(Records excerpted from a collection)

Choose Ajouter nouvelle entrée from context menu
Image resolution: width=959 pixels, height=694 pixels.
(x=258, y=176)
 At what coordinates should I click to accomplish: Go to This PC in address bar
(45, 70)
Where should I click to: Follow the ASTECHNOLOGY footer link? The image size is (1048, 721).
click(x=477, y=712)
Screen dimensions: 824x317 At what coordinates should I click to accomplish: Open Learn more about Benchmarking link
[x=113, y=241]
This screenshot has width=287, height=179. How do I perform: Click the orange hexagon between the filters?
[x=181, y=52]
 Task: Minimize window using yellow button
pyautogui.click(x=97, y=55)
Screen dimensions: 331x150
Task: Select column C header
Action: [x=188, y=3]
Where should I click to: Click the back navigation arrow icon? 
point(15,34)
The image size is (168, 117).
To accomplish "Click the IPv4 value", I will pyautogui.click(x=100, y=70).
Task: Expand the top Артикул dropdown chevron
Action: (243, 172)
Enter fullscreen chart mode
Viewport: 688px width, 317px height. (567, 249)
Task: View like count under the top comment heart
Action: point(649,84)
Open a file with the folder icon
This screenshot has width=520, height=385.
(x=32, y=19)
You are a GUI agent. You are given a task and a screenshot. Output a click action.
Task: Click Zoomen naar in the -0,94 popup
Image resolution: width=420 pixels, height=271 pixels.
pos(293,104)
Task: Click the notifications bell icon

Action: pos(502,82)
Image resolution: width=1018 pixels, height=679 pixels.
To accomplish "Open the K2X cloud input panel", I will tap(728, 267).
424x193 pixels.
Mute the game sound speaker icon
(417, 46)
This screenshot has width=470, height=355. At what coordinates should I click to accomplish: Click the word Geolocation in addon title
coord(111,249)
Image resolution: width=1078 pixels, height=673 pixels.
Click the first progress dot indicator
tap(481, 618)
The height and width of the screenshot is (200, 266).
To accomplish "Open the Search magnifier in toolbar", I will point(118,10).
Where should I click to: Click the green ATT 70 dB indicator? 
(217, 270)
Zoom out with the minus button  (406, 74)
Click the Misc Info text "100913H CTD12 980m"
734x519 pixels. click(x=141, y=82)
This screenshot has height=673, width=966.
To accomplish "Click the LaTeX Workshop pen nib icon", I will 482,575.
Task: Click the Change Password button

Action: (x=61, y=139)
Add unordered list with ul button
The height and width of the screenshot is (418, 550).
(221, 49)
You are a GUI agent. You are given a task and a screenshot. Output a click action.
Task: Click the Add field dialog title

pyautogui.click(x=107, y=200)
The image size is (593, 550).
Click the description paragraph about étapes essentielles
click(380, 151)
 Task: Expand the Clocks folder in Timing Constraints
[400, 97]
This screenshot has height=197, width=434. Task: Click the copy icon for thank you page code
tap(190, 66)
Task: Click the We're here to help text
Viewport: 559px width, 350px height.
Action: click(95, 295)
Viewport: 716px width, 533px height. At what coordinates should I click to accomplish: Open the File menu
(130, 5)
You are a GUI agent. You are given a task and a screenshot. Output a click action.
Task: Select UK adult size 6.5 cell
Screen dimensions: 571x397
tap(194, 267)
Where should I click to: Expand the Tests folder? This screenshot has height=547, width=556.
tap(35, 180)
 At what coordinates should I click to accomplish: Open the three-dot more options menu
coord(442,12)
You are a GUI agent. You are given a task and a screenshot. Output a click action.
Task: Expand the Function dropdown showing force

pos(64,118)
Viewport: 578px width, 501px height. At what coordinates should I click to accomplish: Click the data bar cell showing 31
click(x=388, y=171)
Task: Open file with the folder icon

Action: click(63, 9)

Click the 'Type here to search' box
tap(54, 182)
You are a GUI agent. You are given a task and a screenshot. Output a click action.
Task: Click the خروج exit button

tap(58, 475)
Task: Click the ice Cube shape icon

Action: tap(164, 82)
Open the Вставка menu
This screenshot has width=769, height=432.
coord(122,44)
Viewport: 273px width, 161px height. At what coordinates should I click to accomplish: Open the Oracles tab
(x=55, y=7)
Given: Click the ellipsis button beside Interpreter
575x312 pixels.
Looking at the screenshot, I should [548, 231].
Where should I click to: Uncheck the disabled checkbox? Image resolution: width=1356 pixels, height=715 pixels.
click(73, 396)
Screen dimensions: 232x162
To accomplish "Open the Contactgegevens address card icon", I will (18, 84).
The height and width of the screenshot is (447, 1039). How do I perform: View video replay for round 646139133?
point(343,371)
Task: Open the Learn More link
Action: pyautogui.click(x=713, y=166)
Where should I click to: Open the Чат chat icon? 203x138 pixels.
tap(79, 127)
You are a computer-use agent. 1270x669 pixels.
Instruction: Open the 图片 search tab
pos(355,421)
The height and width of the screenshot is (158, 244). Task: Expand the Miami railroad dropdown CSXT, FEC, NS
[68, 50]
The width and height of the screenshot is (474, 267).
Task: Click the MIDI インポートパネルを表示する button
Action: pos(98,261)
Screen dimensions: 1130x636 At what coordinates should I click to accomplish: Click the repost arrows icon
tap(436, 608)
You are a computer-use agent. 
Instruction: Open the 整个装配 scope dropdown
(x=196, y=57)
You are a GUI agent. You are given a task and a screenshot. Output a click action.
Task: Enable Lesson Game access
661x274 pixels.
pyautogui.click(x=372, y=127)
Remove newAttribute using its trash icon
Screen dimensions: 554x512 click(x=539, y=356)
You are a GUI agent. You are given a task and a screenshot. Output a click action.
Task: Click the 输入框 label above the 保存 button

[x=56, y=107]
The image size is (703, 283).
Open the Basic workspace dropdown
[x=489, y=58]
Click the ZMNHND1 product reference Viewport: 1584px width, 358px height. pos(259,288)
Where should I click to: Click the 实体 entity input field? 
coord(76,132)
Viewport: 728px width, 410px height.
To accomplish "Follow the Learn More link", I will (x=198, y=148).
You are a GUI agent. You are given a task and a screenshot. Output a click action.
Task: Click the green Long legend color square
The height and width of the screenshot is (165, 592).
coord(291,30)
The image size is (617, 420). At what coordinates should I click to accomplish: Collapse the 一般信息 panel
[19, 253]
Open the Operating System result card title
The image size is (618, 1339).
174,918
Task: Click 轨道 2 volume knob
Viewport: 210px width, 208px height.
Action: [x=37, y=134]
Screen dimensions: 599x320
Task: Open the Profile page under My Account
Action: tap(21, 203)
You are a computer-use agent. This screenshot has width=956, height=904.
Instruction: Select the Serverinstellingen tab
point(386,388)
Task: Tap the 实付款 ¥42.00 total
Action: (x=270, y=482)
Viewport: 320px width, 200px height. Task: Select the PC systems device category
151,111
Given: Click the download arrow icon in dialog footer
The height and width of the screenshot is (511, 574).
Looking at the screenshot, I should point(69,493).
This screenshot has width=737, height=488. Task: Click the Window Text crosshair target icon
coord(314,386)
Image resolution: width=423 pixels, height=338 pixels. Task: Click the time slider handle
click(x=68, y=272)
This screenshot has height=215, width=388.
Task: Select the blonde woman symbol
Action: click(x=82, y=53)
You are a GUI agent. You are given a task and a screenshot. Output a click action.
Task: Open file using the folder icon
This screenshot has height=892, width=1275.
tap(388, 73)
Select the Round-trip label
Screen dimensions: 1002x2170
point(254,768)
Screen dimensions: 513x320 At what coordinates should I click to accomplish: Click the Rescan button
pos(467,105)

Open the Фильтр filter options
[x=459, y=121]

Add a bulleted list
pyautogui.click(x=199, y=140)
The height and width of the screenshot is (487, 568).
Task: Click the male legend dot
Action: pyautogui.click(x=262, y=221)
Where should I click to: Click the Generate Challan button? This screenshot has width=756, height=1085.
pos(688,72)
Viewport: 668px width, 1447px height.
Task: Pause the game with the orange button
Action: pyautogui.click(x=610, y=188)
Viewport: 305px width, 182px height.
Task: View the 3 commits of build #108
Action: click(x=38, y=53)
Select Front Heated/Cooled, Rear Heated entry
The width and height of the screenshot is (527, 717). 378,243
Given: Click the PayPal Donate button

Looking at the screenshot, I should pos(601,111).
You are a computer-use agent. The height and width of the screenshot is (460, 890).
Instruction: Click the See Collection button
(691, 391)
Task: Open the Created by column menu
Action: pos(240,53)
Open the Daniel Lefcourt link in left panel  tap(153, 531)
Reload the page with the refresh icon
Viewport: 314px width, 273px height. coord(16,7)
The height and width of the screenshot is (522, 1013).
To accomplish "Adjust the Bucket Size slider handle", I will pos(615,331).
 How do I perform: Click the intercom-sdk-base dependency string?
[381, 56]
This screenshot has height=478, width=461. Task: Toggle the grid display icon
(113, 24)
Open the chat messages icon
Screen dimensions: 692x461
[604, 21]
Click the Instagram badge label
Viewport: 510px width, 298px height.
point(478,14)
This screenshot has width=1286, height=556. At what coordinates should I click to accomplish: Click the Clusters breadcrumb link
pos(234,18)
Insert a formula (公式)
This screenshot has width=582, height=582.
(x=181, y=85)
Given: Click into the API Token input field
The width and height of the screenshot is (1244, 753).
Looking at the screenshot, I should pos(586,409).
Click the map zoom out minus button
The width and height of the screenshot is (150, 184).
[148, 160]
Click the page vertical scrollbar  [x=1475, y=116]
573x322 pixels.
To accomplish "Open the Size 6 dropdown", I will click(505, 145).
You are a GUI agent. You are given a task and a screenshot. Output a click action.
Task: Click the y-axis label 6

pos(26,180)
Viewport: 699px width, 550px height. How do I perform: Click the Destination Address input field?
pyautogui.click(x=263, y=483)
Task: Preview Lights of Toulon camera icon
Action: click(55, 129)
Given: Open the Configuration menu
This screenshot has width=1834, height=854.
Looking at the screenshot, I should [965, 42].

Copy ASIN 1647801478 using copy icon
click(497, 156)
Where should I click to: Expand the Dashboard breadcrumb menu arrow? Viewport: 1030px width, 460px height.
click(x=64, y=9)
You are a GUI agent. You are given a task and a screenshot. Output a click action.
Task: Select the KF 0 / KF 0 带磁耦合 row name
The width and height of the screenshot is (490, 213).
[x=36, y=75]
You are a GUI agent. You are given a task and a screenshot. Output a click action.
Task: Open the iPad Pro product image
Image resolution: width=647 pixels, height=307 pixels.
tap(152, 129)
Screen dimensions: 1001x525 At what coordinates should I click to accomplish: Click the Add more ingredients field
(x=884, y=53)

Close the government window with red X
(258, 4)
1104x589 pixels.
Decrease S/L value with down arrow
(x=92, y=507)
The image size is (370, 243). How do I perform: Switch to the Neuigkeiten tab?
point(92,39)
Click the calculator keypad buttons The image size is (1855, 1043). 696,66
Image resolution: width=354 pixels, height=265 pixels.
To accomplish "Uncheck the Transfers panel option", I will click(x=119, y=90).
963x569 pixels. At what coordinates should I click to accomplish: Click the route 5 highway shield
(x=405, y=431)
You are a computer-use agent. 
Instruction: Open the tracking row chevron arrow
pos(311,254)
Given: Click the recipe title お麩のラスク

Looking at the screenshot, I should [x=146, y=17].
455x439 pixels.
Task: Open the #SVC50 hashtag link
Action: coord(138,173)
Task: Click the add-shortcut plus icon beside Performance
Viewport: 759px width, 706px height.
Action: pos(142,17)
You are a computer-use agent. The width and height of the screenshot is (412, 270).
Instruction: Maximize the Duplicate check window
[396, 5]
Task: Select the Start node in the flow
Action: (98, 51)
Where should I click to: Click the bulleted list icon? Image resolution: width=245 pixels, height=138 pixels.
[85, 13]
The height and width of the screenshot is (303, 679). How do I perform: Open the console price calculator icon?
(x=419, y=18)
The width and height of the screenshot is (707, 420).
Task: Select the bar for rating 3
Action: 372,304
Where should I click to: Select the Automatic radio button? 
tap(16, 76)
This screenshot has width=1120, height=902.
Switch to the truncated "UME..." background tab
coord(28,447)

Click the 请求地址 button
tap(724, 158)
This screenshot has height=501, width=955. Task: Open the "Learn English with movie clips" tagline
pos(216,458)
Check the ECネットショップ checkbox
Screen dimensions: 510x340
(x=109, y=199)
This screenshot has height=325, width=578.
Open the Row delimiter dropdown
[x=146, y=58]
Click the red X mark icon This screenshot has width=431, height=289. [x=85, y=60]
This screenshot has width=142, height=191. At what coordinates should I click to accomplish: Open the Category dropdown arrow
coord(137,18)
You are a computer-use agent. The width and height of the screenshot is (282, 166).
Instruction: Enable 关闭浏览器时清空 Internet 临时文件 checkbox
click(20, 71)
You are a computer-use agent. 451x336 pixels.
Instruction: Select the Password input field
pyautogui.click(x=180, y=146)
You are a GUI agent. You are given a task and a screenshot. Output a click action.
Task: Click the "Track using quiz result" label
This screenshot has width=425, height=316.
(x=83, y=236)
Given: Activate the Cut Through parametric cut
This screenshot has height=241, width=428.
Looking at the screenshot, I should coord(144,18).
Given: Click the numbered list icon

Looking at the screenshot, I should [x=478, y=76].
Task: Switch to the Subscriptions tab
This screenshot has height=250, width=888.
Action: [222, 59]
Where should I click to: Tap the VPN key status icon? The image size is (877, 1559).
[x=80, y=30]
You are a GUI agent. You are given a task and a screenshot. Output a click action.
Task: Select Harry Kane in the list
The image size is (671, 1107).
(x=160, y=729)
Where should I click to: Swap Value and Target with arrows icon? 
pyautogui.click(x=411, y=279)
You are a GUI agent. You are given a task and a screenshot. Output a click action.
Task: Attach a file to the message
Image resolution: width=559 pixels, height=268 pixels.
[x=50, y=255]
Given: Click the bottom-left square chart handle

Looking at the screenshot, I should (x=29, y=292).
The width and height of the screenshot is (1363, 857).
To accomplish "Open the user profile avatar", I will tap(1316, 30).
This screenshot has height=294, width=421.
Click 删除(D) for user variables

● TASK DESCRIPTION
Lines containing the word "beside": copy every one of them from the records above.

● ANSWER FOR THE TASK
Given: Click the ellipsis button beside Interpreter
Task: Click the add-shortcut plus icon beside Performance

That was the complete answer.